(Exercise data Opens)
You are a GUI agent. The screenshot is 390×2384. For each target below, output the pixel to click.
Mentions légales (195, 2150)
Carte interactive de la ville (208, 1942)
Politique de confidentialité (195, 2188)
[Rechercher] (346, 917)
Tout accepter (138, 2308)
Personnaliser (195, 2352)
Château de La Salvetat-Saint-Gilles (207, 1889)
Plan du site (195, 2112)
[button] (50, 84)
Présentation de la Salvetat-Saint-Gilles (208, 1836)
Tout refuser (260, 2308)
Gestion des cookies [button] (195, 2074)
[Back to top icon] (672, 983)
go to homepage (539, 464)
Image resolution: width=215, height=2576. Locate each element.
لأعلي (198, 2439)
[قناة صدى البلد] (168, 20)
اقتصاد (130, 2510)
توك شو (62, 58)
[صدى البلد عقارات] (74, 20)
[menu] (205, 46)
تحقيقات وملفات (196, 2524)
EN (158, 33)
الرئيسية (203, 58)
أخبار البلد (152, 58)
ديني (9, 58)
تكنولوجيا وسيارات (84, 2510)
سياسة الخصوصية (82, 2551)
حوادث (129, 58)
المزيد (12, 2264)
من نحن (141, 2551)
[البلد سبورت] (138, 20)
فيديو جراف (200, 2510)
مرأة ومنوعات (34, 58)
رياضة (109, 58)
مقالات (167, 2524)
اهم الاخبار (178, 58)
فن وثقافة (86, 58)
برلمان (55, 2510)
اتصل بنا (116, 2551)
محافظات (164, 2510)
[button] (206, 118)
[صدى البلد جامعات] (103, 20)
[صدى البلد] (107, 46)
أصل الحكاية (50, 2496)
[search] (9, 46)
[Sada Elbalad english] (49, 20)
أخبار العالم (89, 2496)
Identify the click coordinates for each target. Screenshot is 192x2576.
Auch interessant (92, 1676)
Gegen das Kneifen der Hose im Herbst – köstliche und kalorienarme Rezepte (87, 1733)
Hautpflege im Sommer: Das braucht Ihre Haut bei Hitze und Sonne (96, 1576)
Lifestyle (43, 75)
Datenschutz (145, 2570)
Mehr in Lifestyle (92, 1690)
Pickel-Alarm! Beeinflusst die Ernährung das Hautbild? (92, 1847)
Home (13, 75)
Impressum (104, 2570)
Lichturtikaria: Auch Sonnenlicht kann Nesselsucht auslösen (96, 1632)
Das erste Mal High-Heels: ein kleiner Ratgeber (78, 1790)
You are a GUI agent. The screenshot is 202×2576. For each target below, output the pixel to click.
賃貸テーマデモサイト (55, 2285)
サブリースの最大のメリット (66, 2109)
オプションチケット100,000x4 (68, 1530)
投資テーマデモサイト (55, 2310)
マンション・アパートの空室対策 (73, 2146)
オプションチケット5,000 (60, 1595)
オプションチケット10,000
(Exercise data Closes)
● **Work order**:
Only the lines above starting with the one with "Politique de confidentialité (195, 2188)" and going through the one with "go to homepage (539, 464)" are to be copied, word for word and with both ends kept.

● **Task answer**:
Politique de confidentialité (195, 2188)
[Rechercher] (346, 917)
Tout accepter (138, 2308)
Personnaliser (195, 2352)
Château de La Salvetat-Saint-Gilles (207, 1889)
Plan du site (195, 2112)
[button] (50, 84)
Présentation de la Salvetat-Saint-Gilles (208, 1836)
Tout refuser (260, 2308)
Gestion des cookies [button] (195, 2074)
[Back to top icon] (672, 983)
go to homepage (539, 464)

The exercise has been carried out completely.